Courts (No. 2) Bill, 1997: Committee and Remaining Stages.

Section 1 agreed to.
SECTION 2.

I move amendment No. 1:

In page 4, line 7, to delete "24" and substitute "25".

The amendment is self-explanatory. What, if any, research or surveys were done before it was decided to have an extra two judges? The tabling of the amendment was partly prompted by what Senator O'Donovan said about the need for High Court judges in Munster. Why was it decided to have an extra two judges rather than an extra three or four?

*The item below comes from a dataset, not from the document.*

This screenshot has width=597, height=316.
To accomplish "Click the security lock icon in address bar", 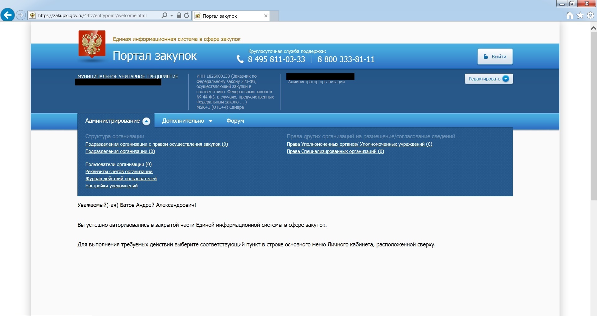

The purpose of the amendment is to delete "24" and substitute "25". Section 2 increases the number of judges of the High Court, other than the President of the High Court, from 22 to 24. The Government has approved the appointment of one of these additional judges. I propose to hold vacant the second additional High Court position having regard to the progress of non Court work — for example, tribunals being conducted by High Court judges.

Given the considerable improvement in the position in the High Court, especially with regard to the hearing of personal injuries actions and criminal cases, I am satisfied that increasing the statutory limit on the number of judges of the High Court by three, which Senator Cosgrave proposes, is not warranted. I assure the Senator that I am anxious that there should be no adverse impact on the progress made in the High Court and I am satisfied that the Bill enables me to make the necessary provision in view of the two upcoming tribunals.

It is fair to say that there would have been a considerable, indeed almost an intolerable, amount of pressure on the High Court were it not for this legislation. It is certain that at least one additional High Court judge is required. The Government will fill one vacancy. The other vacancy, which the Government will be empowered to fill under this legislation, will be kept under review.

The High Court has made considerable progress in recent years with regard to the hearing of cases. Delays have been cut. It is the Government's objective to ensure that this momentum is maintained. In this regard I assure the House that if the appointment of the second judge provided for under the legislation is warranted, the Government will take immediate steps to fill that vacancy.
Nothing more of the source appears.